### 所用数据
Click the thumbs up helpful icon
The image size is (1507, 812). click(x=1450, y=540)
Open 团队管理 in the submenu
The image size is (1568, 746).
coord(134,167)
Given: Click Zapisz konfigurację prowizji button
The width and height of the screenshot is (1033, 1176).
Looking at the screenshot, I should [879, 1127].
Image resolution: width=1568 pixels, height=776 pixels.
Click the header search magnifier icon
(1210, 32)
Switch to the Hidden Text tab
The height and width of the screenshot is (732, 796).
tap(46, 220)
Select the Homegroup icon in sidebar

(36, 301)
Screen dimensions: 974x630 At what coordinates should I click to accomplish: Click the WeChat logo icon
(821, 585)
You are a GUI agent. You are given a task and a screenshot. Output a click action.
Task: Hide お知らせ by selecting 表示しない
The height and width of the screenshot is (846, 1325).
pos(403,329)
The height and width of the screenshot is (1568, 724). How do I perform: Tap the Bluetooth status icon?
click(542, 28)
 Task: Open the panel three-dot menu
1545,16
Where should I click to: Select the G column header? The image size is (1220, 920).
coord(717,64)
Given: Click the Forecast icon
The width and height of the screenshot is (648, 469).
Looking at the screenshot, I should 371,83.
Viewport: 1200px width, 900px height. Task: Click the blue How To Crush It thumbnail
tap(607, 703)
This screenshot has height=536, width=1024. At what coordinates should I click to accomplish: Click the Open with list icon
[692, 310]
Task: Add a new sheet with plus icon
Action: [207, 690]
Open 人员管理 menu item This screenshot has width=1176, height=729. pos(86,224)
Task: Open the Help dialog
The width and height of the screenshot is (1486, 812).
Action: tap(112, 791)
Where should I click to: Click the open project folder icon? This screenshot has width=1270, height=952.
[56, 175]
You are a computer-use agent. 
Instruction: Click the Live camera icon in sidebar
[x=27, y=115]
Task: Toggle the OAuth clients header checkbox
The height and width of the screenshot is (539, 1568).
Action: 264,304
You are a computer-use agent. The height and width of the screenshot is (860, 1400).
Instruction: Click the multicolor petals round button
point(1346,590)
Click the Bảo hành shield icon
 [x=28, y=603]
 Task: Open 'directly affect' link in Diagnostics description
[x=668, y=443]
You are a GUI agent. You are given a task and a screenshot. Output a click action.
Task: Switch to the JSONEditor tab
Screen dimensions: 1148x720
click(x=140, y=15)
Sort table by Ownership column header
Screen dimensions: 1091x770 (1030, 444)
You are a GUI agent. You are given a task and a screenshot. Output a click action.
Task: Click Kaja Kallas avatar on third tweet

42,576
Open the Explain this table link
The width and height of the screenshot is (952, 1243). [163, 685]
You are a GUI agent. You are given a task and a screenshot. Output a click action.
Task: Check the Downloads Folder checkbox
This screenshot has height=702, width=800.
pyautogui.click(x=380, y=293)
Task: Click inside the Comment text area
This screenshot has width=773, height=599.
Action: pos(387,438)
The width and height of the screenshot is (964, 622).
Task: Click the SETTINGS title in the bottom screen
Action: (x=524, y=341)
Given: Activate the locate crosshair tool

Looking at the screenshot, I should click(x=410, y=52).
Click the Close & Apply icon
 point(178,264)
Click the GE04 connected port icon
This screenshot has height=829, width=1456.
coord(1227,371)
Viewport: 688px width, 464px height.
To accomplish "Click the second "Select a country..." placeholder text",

### 任务说明
统计上面的条目中含有字符串“Where”的行数（区分大小写），只给出这个数字。

### 输出结果
2